§ Task to carry out: An exact reproduction of the lines from the one with "Open the 通知公告" to the end of the data below is required. No other lines may be included.

_____

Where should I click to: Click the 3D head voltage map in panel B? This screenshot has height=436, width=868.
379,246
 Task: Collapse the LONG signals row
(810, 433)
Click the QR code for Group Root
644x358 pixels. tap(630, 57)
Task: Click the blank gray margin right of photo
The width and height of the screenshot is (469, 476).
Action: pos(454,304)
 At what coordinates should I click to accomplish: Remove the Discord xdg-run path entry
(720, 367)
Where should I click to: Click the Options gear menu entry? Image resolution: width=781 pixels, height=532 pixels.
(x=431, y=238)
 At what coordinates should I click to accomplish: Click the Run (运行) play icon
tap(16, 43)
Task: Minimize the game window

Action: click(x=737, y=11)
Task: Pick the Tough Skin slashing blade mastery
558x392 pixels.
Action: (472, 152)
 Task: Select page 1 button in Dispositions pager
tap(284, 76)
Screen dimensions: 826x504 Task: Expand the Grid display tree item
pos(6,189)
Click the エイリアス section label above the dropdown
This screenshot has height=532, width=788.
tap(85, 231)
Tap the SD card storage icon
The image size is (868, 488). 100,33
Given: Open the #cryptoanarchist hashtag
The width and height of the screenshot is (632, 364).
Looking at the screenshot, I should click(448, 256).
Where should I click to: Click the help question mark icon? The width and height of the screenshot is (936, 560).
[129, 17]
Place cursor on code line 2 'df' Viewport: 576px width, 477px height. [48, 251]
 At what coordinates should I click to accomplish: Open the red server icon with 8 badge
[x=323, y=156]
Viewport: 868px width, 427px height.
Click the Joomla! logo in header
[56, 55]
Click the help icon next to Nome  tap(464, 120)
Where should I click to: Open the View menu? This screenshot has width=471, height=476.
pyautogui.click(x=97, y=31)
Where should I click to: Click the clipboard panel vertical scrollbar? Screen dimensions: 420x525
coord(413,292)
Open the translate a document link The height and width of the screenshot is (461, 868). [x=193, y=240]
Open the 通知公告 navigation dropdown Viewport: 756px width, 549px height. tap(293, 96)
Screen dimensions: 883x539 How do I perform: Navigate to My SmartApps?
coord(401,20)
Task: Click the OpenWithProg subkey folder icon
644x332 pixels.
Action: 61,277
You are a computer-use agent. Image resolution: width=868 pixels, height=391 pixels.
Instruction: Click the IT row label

_____

§ Response area:
Open the 通知公告 navigation dropdown Viewport: 756px width, 549px height. tap(293, 96)
Screen dimensions: 883x539 How do I perform: Navigate to My SmartApps?
coord(401,20)
Task: Click the OpenWithProg subkey folder icon
644x332 pixels.
Action: 61,277
You are a computer-use agent. Image resolution: width=868 pixels, height=391 pixels.
Instruction: Click the IT row label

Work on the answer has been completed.